La tumba estaba deteriorada, roída por los años y el descuido de generaciones o porque ya no existían parientes cercanos que se ocuparan de cuidarla.
Antonio limpió con las manos la lápida y la leyó cuidadosamente, observó lo elaborado de las losas de mármol y el angelito que vigilaba silencioso el sueño de la difunta. Analizó lo trabajado y monumental que debió haber sido aquella tumba en su época.
Colocó las flores, en un lastimoso florero, hermoso hace un siglo. Y luego lloró serenamente y dijo: «Estás separada de mi por una distancia enorme, ni la muerte, ni la distancia, ni el tiempo podrán borrar este sentimiento». El se agachó frente a la tumba y colocó sus manos sobre ella, suspiró y gimió largo rato, todo se había consumado, la investigación había finalizado, había encontrado el objeto de sus desvelos, pero ¿Para qué?
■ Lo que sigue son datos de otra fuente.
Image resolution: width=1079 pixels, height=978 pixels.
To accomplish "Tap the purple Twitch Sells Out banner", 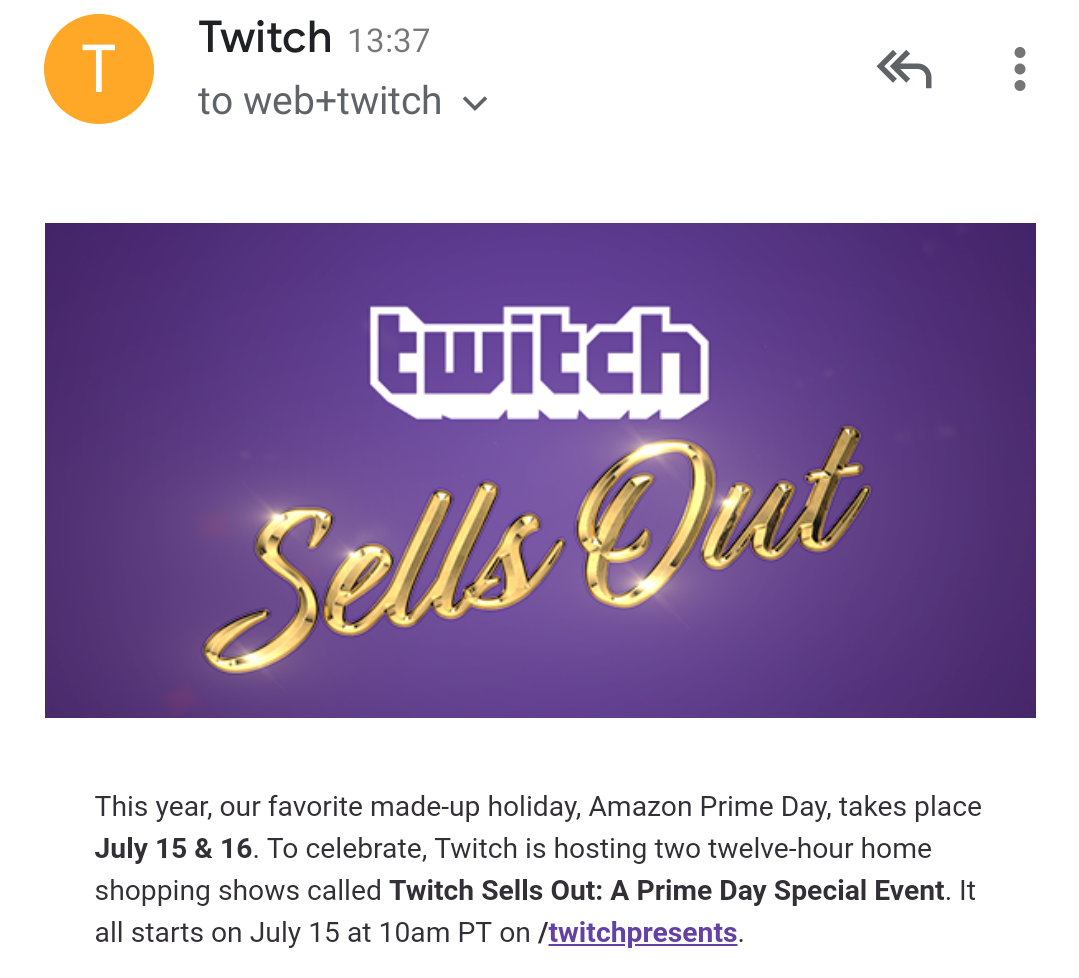I will pos(540,469).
Si la mujer amada no existía, había muerto hacía más de un siglo, sentía un peso enorme en su corazón y un nudo apretaba su garganta, sus lágrimas se unían con las gotas de sudor de su frente, sus labios trémulos solo pronunciaban su nombre.
De pronto, Antonio sintió una manos frías y huesudas que le sujetaban firmemente por las muñecas y una voz cavernosa y de ultratumba le dijo: «Al fin te tengo y tu alma me pertenece, jamás podrás librarte de mi porque vivo en tu mente».